DATA EXTRACTS:
* * *
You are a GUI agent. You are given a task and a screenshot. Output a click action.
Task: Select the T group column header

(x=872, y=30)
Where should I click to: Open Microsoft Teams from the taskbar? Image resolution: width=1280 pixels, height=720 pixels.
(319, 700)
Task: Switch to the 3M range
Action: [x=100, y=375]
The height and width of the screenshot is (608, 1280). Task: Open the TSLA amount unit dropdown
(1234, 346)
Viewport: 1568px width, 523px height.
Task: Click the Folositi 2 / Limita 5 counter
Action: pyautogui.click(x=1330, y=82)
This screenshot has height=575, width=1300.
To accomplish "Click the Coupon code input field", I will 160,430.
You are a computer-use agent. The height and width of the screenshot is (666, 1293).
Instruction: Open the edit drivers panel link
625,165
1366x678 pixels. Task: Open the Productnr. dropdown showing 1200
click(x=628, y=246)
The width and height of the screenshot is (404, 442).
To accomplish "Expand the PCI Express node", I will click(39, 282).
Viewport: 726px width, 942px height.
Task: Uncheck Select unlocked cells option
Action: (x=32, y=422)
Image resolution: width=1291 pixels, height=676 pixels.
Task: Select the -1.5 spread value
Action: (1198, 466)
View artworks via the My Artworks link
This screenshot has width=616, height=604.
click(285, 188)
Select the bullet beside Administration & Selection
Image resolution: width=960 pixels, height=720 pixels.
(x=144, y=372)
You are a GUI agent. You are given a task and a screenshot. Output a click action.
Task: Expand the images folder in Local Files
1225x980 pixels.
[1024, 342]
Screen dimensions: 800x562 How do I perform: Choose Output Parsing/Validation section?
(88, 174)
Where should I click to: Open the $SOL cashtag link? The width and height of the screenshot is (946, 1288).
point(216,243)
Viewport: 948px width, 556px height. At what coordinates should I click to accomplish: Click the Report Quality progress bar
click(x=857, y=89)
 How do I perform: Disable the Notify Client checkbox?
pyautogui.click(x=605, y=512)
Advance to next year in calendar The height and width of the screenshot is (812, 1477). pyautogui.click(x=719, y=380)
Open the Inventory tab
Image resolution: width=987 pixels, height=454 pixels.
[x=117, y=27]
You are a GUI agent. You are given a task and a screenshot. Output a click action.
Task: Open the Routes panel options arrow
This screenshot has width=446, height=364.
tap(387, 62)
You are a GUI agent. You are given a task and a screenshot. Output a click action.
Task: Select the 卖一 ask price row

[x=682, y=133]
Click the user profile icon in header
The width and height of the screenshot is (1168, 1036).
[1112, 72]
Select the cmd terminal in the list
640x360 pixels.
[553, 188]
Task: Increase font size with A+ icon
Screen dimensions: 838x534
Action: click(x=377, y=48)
* * *
WHAT THIS TASK INVOLVES: Would you repeat, exactly and with nothing added, every line from the line containing "Task: Increase font size with A+ icon" through the last line of the records above?

PROBLEM SOLUTION:
Task: Increase font size with A+ icon
Screen dimensions: 838x534
Action: click(x=377, y=48)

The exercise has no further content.